[LISTED ENTRIES]
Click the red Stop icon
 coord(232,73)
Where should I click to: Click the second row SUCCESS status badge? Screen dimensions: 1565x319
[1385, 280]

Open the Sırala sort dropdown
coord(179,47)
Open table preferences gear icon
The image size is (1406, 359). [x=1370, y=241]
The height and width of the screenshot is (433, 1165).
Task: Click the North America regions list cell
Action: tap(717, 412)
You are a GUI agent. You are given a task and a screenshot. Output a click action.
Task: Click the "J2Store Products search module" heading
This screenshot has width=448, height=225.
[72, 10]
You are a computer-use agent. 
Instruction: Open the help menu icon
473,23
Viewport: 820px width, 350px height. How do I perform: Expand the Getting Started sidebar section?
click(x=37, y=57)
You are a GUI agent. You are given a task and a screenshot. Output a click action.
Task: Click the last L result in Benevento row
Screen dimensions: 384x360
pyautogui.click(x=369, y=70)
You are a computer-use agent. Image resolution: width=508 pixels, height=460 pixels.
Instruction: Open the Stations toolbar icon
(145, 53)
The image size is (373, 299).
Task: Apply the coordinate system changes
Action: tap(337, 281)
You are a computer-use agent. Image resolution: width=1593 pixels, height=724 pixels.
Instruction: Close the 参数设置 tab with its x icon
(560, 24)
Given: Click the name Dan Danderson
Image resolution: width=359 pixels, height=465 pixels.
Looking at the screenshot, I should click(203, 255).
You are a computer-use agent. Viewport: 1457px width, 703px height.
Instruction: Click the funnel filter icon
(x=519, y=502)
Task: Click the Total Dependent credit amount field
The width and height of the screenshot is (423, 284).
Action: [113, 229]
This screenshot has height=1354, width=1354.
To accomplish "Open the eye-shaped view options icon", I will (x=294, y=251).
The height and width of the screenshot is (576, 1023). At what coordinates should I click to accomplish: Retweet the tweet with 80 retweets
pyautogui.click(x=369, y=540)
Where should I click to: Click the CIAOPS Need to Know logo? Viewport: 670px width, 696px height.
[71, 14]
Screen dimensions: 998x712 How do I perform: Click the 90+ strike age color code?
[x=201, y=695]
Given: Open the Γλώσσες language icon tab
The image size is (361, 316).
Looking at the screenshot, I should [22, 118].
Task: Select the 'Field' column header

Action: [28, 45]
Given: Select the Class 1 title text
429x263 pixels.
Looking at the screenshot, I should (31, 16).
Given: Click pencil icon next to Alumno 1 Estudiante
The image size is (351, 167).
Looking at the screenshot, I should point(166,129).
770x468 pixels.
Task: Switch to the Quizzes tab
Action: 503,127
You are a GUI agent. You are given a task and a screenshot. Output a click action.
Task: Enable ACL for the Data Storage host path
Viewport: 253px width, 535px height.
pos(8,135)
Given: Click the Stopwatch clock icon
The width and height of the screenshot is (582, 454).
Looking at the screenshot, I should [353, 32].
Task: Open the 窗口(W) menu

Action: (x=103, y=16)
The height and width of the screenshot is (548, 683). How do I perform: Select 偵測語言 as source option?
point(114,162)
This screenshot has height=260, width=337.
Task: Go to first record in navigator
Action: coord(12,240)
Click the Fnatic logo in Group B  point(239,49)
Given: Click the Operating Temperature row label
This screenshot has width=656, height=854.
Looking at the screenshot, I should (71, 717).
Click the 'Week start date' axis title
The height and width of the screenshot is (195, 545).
[/LISTED ENTRIES]
> YOUR TASK:
Would you copy the data exactly as shown above?

> SOLUTION TO THIS PROBLEM:
Click the red Stop icon
 coord(232,73)
Where should I click to: Click the second row SUCCESS status badge? Screen dimensions: 1565x319
[1385, 280]

Open the Sırala sort dropdown
coord(179,47)
Open table preferences gear icon
The image size is (1406, 359). [x=1370, y=241]
The height and width of the screenshot is (433, 1165).
Task: Click the North America regions list cell
Action: tap(717, 412)
You are a GUI agent. You are given a task and a screenshot. Output a click action.
Task: Click the "J2Store Products search module" heading
This screenshot has width=448, height=225.
[72, 10]
You are a computer-use agent. 
Instruction: Open the help menu icon
473,23
Viewport: 820px width, 350px height. How do I perform: Expand the Getting Started sidebar section?
click(x=37, y=57)
You are a GUI agent. You are given a task and a screenshot. Output a click action.
Task: Click the last L result in Benevento row
Screen dimensions: 384x360
pyautogui.click(x=369, y=70)
You are a computer-use agent. Image resolution: width=508 pixels, height=460 pixels.
Instruction: Open the Stations toolbar icon
(145, 53)
The image size is (373, 299).
Task: Apply the coordinate system changes
Action: tap(337, 281)
You are a computer-use agent. Image resolution: width=1593 pixels, height=724 pixels.
Instruction: Close the 参数设置 tab with its x icon
(560, 24)
Given: Click the name Dan Danderson
Image resolution: width=359 pixels, height=465 pixels.
Looking at the screenshot, I should click(203, 255).
You are a computer-use agent. Viewport: 1457px width, 703px height.
Instruction: Click the funnel filter icon
(x=519, y=502)
Task: Click the Total Dependent credit amount field
The width and height of the screenshot is (423, 284).
Action: [113, 229]
This screenshot has height=1354, width=1354.
To accomplish "Open the eye-shaped view options icon", I will (x=294, y=251).
The height and width of the screenshot is (576, 1023). At what coordinates should I click to accomplish: Retweet the tweet with 80 retweets
pyautogui.click(x=369, y=540)
Where should I click to: Click the CIAOPS Need to Know logo? Viewport: 670px width, 696px height.
[71, 14]
Screen dimensions: 998x712 How do I perform: Click the 90+ strike age color code?
[x=201, y=695]
Given: Open the Γλώσσες language icon tab
The image size is (361, 316).
Looking at the screenshot, I should [22, 118].
Task: Select the 'Field' column header

Action: [28, 45]
Given: Select the Class 1 title text
429x263 pixels.
Looking at the screenshot, I should (31, 16).
Given: Click pencil icon next to Alumno 1 Estudiante
The image size is (351, 167).
Looking at the screenshot, I should point(166,129).
770x468 pixels.
Task: Switch to the Quizzes tab
Action: 503,127
You are a GUI agent. You are given a task and a screenshot. Output a click action.
Task: Enable ACL for the Data Storage host path
Viewport: 253px width, 535px height.
pos(8,135)
Given: Click the Stopwatch clock icon
The width and height of the screenshot is (582, 454).
Looking at the screenshot, I should [353, 32].
Task: Open the 窗口(W) menu

Action: (x=103, y=16)
The height and width of the screenshot is (548, 683). How do I perform: Select 偵測語言 as source option?
point(114,162)
This screenshot has height=260, width=337.
Task: Go to first record in navigator
Action: coord(12,240)
Click the Fnatic logo in Group B  point(239,49)
Given: Click the Operating Temperature row label
This screenshot has width=656, height=854.
Looking at the screenshot, I should (71, 717).
Click the 'Week start date' axis title
The height and width of the screenshot is (195, 545).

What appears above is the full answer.